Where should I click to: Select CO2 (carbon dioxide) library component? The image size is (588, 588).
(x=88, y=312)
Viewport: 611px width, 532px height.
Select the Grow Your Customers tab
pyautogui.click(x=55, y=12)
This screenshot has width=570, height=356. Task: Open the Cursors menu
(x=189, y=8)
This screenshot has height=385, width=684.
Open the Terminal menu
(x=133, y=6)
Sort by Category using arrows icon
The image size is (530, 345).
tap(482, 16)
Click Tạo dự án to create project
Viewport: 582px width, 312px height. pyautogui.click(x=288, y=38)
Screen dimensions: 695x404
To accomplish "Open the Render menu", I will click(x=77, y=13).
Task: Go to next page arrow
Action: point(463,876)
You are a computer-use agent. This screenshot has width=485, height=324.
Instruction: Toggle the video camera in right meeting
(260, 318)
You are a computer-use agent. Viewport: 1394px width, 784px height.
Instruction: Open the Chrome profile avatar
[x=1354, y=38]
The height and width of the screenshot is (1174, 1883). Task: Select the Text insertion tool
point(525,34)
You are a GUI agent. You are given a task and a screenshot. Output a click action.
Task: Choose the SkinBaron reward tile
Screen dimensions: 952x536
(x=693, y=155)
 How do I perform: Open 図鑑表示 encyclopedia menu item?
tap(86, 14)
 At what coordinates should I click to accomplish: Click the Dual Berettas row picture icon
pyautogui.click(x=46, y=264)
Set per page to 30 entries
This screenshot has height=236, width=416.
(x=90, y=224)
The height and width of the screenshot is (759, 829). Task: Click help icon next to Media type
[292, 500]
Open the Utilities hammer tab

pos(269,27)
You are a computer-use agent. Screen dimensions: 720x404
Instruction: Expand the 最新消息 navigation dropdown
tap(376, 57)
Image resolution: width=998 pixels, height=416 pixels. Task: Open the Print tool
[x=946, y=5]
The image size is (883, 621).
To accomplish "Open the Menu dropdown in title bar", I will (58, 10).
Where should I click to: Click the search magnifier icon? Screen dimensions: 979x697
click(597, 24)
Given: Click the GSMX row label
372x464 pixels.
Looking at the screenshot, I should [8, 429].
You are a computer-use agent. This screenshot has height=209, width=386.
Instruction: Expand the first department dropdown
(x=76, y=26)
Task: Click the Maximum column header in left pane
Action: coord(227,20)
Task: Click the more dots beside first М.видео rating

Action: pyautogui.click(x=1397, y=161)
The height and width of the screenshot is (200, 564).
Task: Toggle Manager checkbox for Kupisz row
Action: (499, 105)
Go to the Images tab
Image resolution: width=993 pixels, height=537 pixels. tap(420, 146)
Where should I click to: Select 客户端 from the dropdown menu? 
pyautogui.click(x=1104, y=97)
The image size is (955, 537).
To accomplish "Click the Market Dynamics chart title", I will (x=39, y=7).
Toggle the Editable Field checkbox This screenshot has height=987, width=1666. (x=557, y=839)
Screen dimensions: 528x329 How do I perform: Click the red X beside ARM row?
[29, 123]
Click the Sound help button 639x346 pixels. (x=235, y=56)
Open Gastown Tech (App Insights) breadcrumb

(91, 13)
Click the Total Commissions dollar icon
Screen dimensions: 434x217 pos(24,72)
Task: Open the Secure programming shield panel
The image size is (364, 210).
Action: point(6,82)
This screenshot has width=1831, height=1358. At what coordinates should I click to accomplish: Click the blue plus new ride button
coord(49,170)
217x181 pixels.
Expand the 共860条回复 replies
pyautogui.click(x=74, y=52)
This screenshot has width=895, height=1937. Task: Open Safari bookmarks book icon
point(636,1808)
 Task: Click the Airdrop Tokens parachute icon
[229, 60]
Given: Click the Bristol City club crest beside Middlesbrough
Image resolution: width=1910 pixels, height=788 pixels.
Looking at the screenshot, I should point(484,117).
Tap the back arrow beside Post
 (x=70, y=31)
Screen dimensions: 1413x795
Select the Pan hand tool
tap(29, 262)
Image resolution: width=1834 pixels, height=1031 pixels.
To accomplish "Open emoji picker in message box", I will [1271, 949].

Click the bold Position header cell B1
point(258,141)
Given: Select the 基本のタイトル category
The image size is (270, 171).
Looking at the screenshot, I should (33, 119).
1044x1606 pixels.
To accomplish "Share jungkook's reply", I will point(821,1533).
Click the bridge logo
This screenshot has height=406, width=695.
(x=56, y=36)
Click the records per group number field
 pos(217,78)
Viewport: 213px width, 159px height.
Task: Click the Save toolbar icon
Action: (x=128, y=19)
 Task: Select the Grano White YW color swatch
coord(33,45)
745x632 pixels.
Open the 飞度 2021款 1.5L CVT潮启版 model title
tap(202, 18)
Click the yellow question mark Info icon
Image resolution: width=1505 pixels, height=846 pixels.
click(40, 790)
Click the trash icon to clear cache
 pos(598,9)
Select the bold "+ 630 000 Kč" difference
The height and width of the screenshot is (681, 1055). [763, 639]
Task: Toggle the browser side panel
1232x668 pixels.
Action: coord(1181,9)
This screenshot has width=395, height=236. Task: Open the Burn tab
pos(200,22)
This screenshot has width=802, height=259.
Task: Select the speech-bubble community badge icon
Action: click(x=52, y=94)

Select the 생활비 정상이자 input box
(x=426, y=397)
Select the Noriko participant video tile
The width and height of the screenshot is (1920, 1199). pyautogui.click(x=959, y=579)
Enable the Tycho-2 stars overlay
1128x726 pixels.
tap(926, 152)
════════════════
**Given task:**
Rewrite the listing above, substituting "Goal:" for every occurrence of "Instruction:" and leaving everything else unchanged.

**Answer to the exercise:**
Where should I click to: Select CO2 (carbon dioxide) library component? The image size is (588, 588).
(x=88, y=312)
Viewport: 611px width, 532px height.
Select the Grow Your Customers tab
pyautogui.click(x=55, y=12)
This screenshot has width=570, height=356. Task: Open the Cursors menu
(x=189, y=8)
This screenshot has height=385, width=684.
Open the Terminal menu
(x=133, y=6)
Sort by Category using arrows icon
The image size is (530, 345).
tap(482, 16)
Click Tạo dự án to create project
Viewport: 582px width, 312px height. pyautogui.click(x=288, y=38)
Screen dimensions: 695x404
To accomplish "Open the Render menu", I will click(x=77, y=13).
Task: Go to next page arrow
Action: point(463,876)
You are a computer-use agent. This screenshot has width=485, height=324.
Goal: Toggle the video camera in right meeting
(260, 318)
You are a computer-use agent. Viewport: 1394px width, 784px height.
Goal: Open the Chrome profile avatar
[x=1354, y=38]
The height and width of the screenshot is (1174, 1883). Task: Select the Text insertion tool
point(525,34)
You are a GUI agent. You are given a task and a screenshot. Output a click action.
Task: Choose the SkinBaron reward tile
Screen dimensions: 952x536
(x=693, y=155)
 How do I perform: Open 図鑑表示 encyclopedia menu item?
tap(86, 14)
 At what coordinates should I click to accomplish: Click the Dual Berettas row picture icon
pyautogui.click(x=46, y=264)
Set per page to 30 entries
This screenshot has height=236, width=416.
(x=90, y=224)
The height and width of the screenshot is (759, 829). Task: Click help icon next to Media type
[292, 500]
Open the Utilities hammer tab

pos(269,27)
You are a computer-use agent. Screen dimensions: 720x404
Goal: Expand the 最新消息 navigation dropdown
tap(376, 57)
Image resolution: width=998 pixels, height=416 pixels. Task: Open the Print tool
[x=946, y=5]
The image size is (883, 621).
To accomplish "Open the Menu dropdown in title bar", I will (58, 10).
Where should I click to: Click the search magnifier icon? Screen dimensions: 979x697
click(597, 24)
Given: Click the GSMX row label
372x464 pixels.
Looking at the screenshot, I should [8, 429].
You are a computer-use agent. This screenshot has height=209, width=386.
Goal: Expand the first department dropdown
(x=76, y=26)
Task: Click the Maximum column header in left pane
Action: coord(227,20)
Task: Click the more dots beside first М.видео rating

Action: pyautogui.click(x=1397, y=161)
The height and width of the screenshot is (200, 564).
Task: Toggle Manager checkbox for Kupisz row
Action: (499, 105)
Go to the Images tab
Image resolution: width=993 pixels, height=537 pixels. tap(420, 146)
Where should I click to: Select 客户端 from the dropdown menu? 
pyautogui.click(x=1104, y=97)
The image size is (955, 537).
To accomplish "Click the Market Dynamics chart title", I will (x=39, y=7).
Toggle the Editable Field checkbox This screenshot has height=987, width=1666. (x=557, y=839)
Screen dimensions: 528x329 How do I perform: Click the red X beside ARM row?
[29, 123]
Click the Sound help button 639x346 pixels. (x=235, y=56)
Open Gastown Tech (App Insights) breadcrumb

(91, 13)
Click the Total Commissions dollar icon
Screen dimensions: 434x217 pos(24,72)
Task: Open the Secure programming shield panel
The image size is (364, 210).
Action: point(6,82)
This screenshot has width=1831, height=1358. At what coordinates should I click to accomplish: Click the blue plus new ride button
coord(49,170)
217x181 pixels.
Expand the 共860条回复 replies
pyautogui.click(x=74, y=52)
This screenshot has width=895, height=1937. Task: Open Safari bookmarks book icon
point(636,1808)
 Task: Click the Airdrop Tokens parachute icon
[229, 60]
Given: Click the Bristol City club crest beside Middlesbrough
Image resolution: width=1910 pixels, height=788 pixels.
Looking at the screenshot, I should point(484,117).
Tap the back arrow beside Post
 (x=70, y=31)
Screen dimensions: 1413x795
Select the Pan hand tool
tap(29, 262)
Image resolution: width=1834 pixels, height=1031 pixels.
To accomplish "Open emoji picker in message box", I will [1271, 949].

Click the bold Position header cell B1
point(258,141)
Given: Select the 基本のタイトル category
The image size is (270, 171).
Looking at the screenshot, I should (33, 119).
1044x1606 pixels.
To accomplish "Share jungkook's reply", I will point(821,1533).
Click the bridge logo
This screenshot has height=406, width=695.
(x=56, y=36)
Click the records per group number field
 pos(217,78)
Viewport: 213px width, 159px height.
Task: Click the Save toolbar icon
Action: (x=128, y=19)
 Task: Select the Grano White YW color swatch
coord(33,45)
745x632 pixels.
Open the 飞度 2021款 1.5L CVT潮启版 model title
tap(202, 18)
Click the yellow question mark Info icon
Image resolution: width=1505 pixels, height=846 pixels.
click(40, 790)
Click the trash icon to clear cache
 pos(598,9)
Select the bold "+ 630 000 Kč" difference
The height and width of the screenshot is (681, 1055). [763, 639]
Task: Toggle the browser side panel
1232x668 pixels.
Action: coord(1181,9)
This screenshot has width=395, height=236. Task: Open the Burn tab
pos(200,22)
This screenshot has width=802, height=259.
Task: Select the speech-bubble community badge icon
Action: click(x=52, y=94)

Select the 생활비 정상이자 input box
(x=426, y=397)
Select the Noriko participant video tile
The width and height of the screenshot is (1920, 1199). pyautogui.click(x=959, y=579)
Enable the Tycho-2 stars overlay
1128x726 pixels.
tap(926, 152)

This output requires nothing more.